Attempted fixes in Hex app code:
1. ❌ Unload WhisperKit after transcription (`whisperKit = nil`)
2. ❌ Disable all audio recording warmup/priming
3. ❌ Destroy AVAudioRecorder immediately after use
4. ❌ Disable audio level metering
5. ❌ Prevent AVAudioEngine from staying active
6. ❌ Explicit cleanup of all audio resources
7. ❌ Force GC delays

**None of these helped** - the problem persists even when we destroy everything in our Swift code.

### Proof It's WhisperKit/CoreML

1. App has **ZERO audio activity** in logs after transcription
2. No audio files remain open
3. No recorder instances active
4. `lsof` shows only CoreML `.bnnsir` model files
5. Problem only occurs **after first transcription** (when CoreML models load)
6. Quitting app immediately fixes it (releases CoreML resources)

## Related Issues

This appears similar to known CoreML audio processing bugs:

1. **whisper.cpp #1202**: "CoreML + calls to whisper_full result in increased memory usage"
   - MLMultiArray allocations in `whisper_coreml_encode` never freed
   - https://github.com/ggml-org/whisper.cpp/issues/1202

2. **whisper.cpp #797**: "Increasing memory usage over time with CoreML"  
   - https://github.com/ggml-org/whisper.cpp/issues/797

3. **WhisperKit #265**: "Memory leak when repeatedly destroying and re-instantiating WhisperKit"
   - https://github.com/argmaxinc/WhisperKit/issues/265

## Root Cause Hypothesis

WhisperKit uses **CoreML's Audio Feature Print** or similar audio processing APIs.

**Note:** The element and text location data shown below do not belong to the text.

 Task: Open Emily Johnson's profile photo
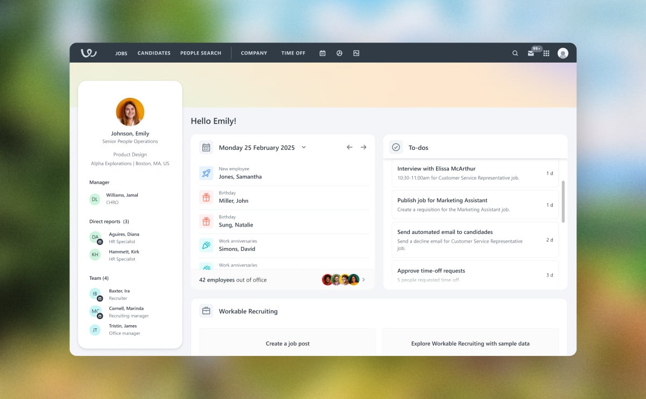tap(130, 112)
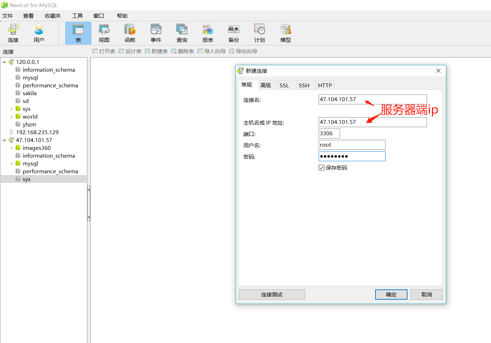Open the 连接 (Connection) toolbar icon
This screenshot has width=491, height=343.
tap(13, 33)
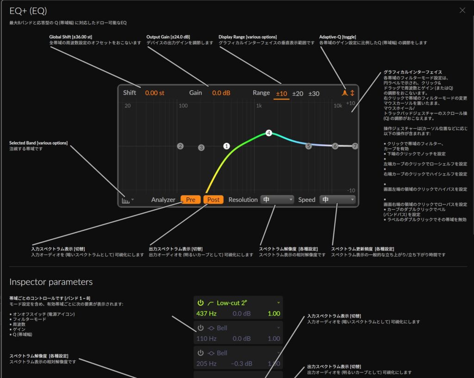Select band node 1 on the EQ graph
Image resolution: width=474 pixels, height=378 pixels.
pyautogui.click(x=226, y=146)
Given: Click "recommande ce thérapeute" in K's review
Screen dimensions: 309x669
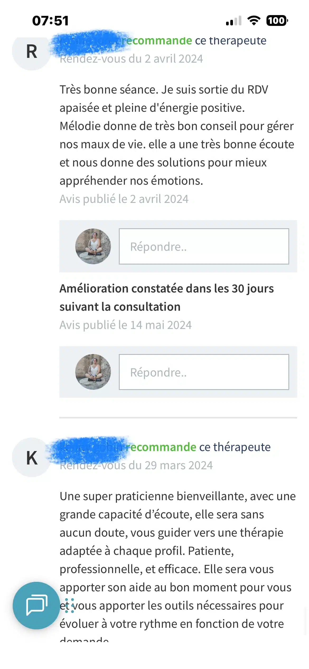Looking at the screenshot, I should click(x=198, y=447).

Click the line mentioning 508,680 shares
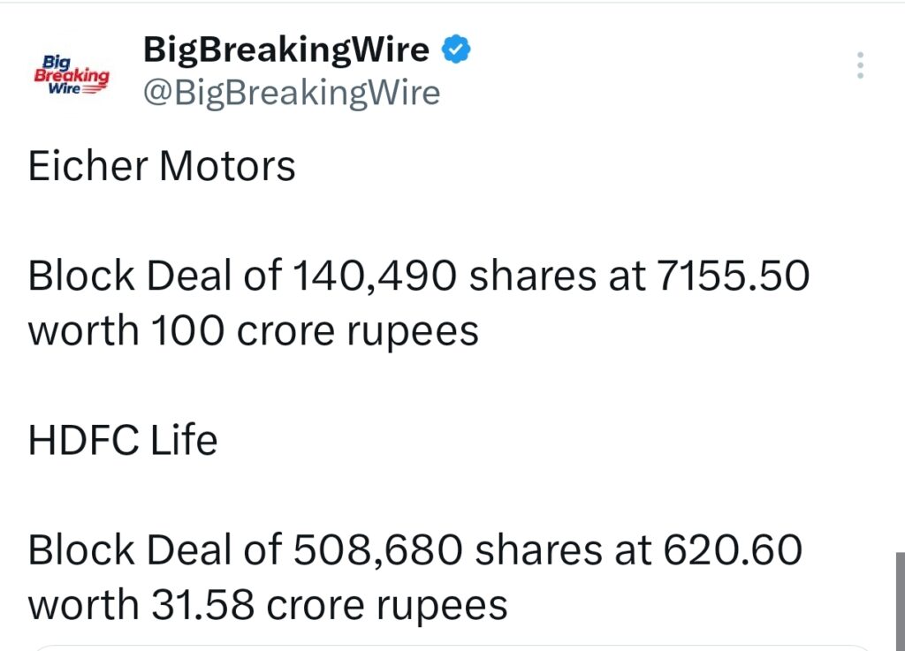pos(415,549)
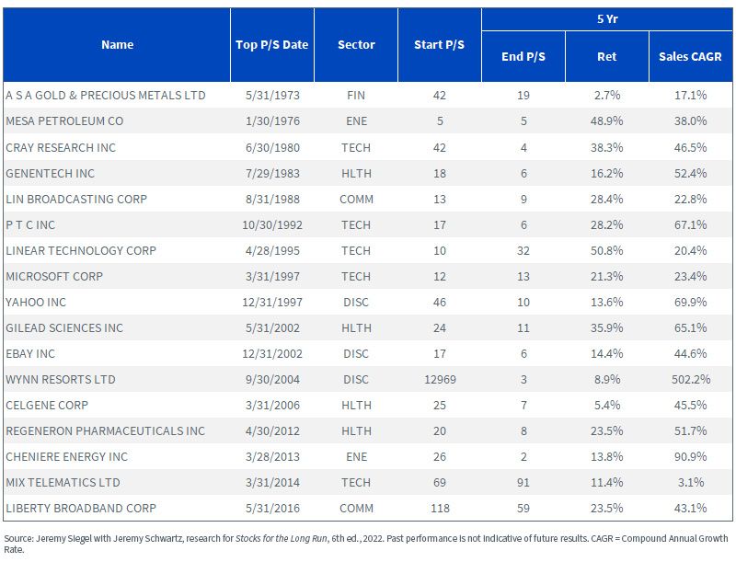Select Mix Telematics End P/S value 91

[523, 482]
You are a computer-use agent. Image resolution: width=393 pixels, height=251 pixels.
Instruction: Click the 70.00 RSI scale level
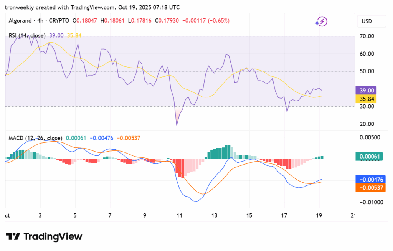(x=366, y=36)
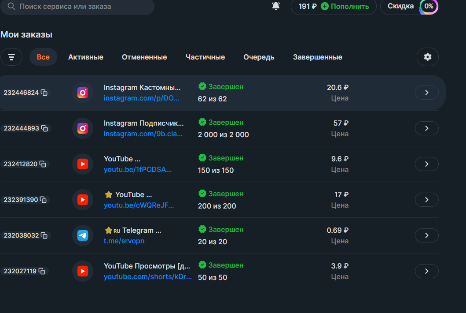Click the notification bell icon

[x=276, y=6]
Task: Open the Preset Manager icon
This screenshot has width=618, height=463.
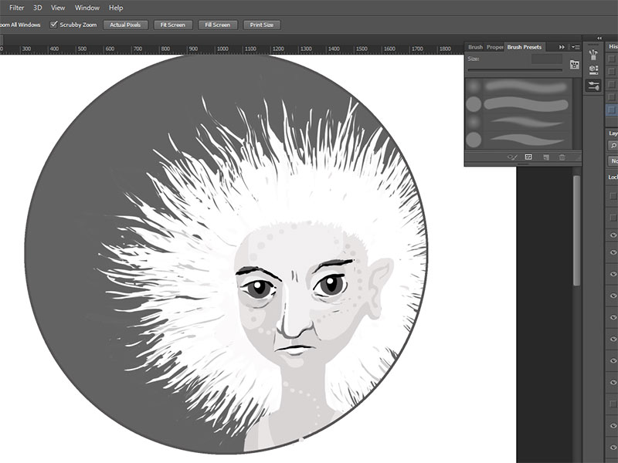Action: (528, 157)
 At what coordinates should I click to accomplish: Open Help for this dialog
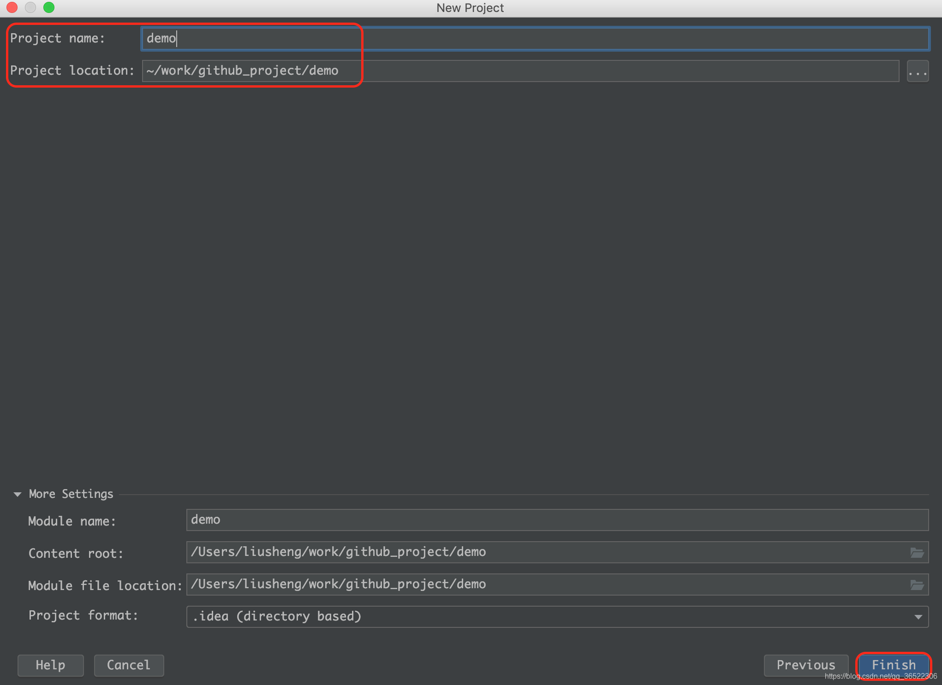click(x=50, y=665)
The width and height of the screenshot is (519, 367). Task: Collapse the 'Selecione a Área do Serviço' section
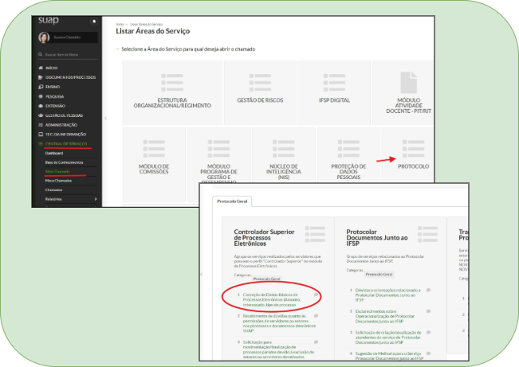click(117, 49)
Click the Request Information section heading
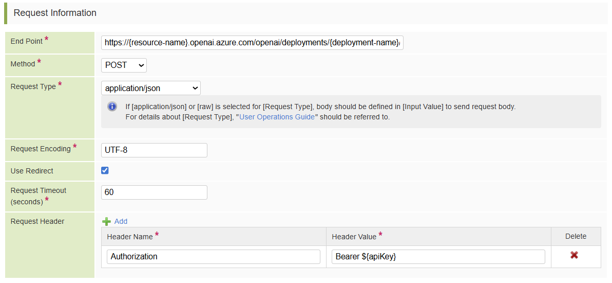Image resolution: width=612 pixels, height=283 pixels. pyautogui.click(x=55, y=13)

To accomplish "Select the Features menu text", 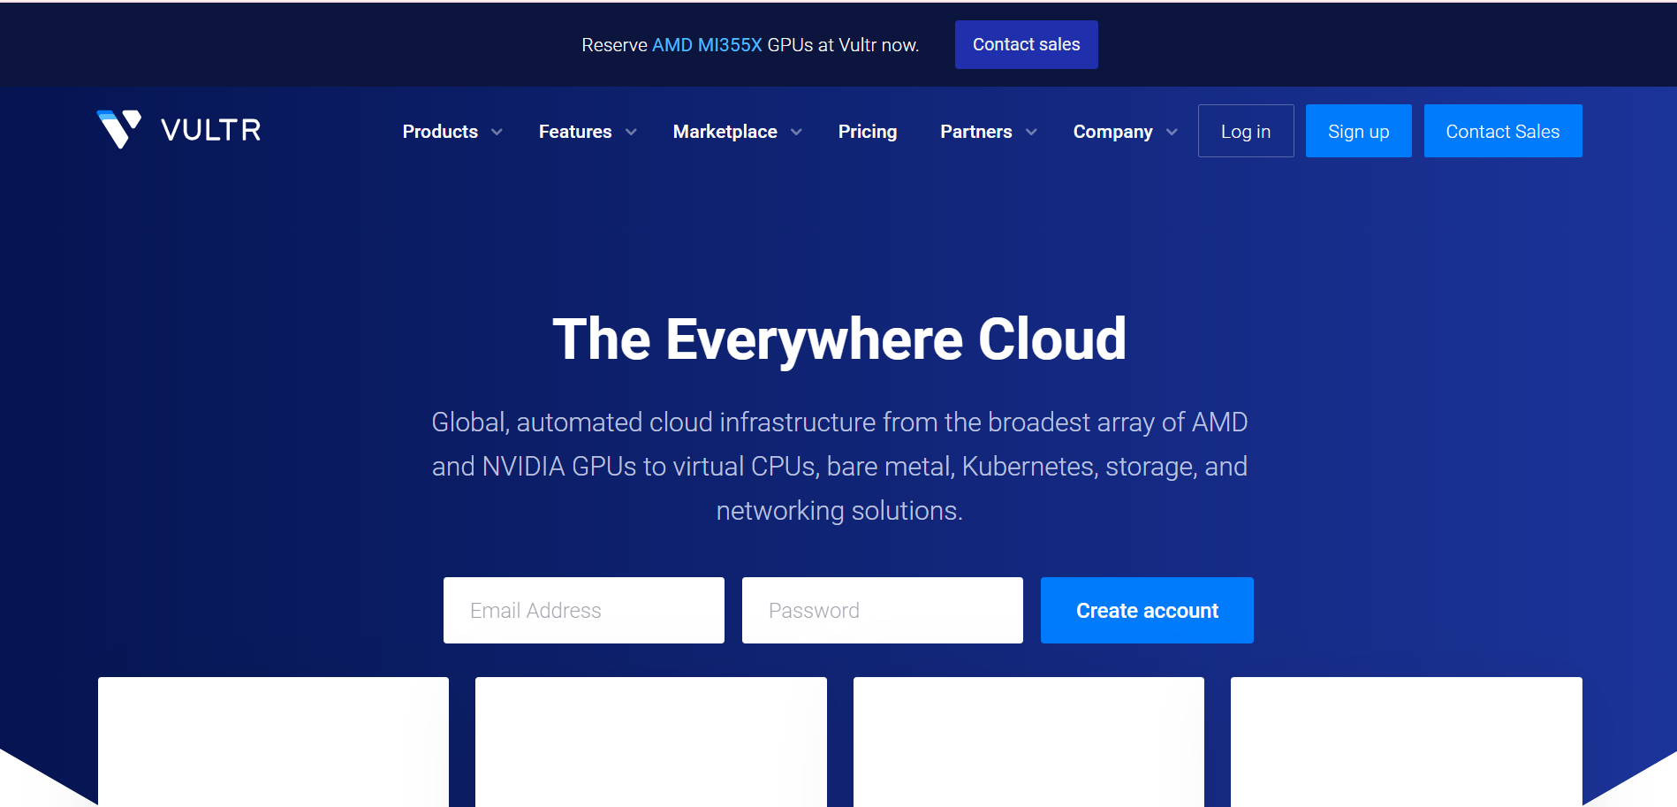I will tap(575, 132).
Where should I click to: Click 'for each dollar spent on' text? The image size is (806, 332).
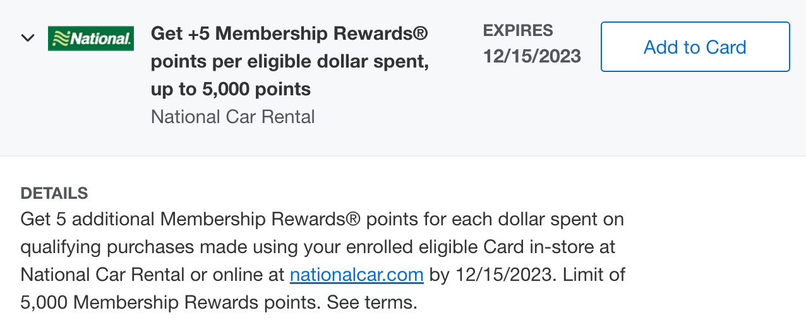coord(495,220)
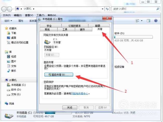Open the File (文件) menu
Image resolution: width=163 pixels, height=122 pixels.
[x=7, y=15]
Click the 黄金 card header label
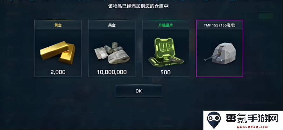 tap(58, 25)
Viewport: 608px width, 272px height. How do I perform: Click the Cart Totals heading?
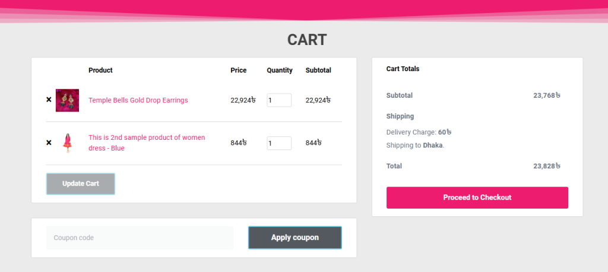tap(403, 69)
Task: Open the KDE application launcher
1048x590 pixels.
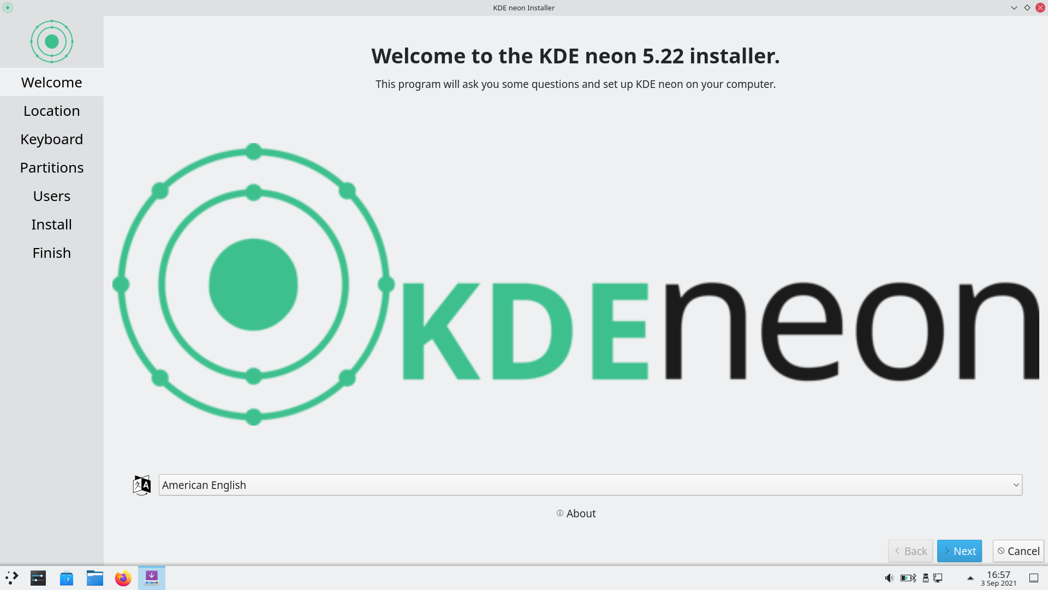Action: click(12, 578)
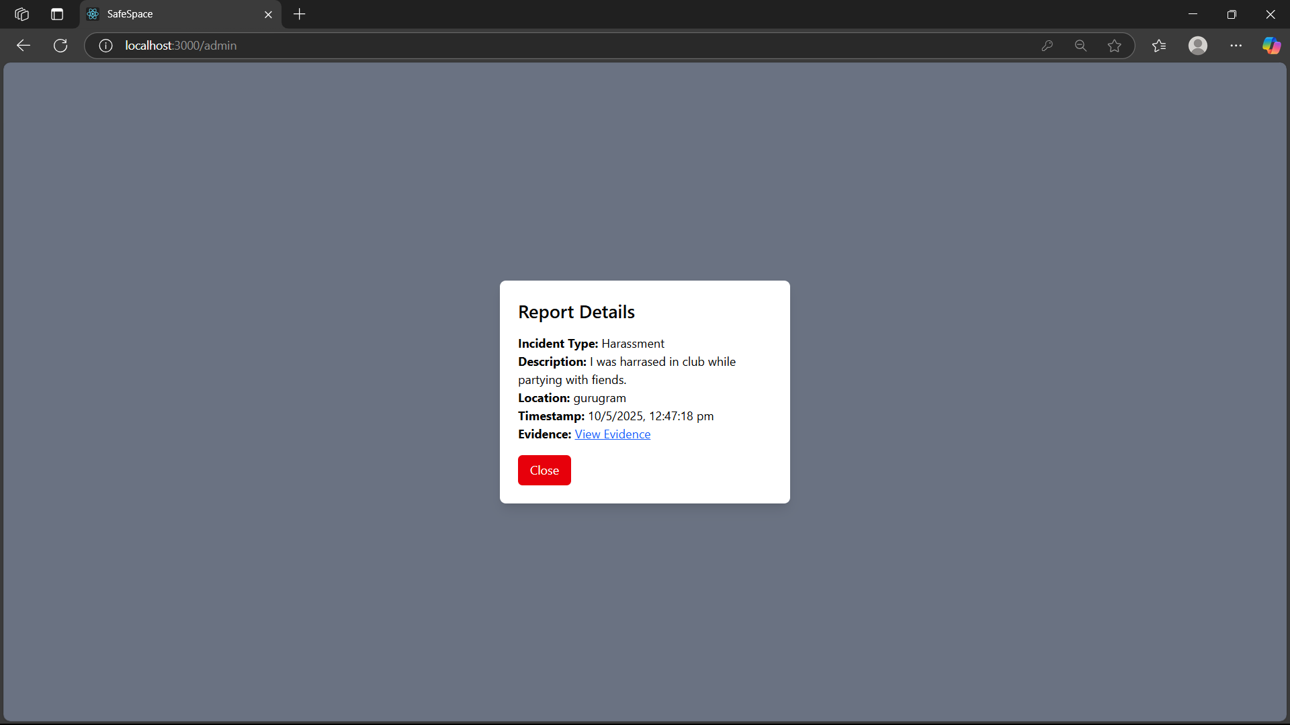Click the red Close button in dialog
The image size is (1290, 725).
point(544,470)
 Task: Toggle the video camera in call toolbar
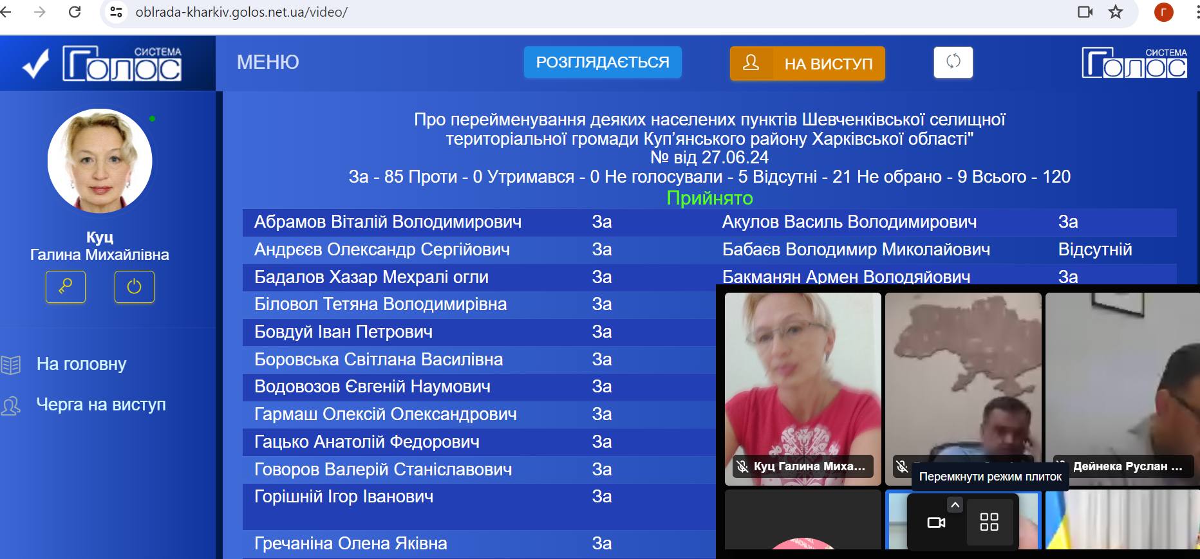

When the model is loaded for the first time:

1. CoreML initializes an **audio processing graph** in `coreaudiod`
2. This graph processes audio for feature extraction during transcription
3. Even after transcription completes and WhisperKit is deallocated, **CoreML doesn't release the audio processing graph**
4. The graph stays active, polling/processing at 10Hz or similar
5. This causes persistent high `coreaudiod` CPU usage

## Potential Solutions

### Option 1: WhisperKit Framework Fix (Ideal)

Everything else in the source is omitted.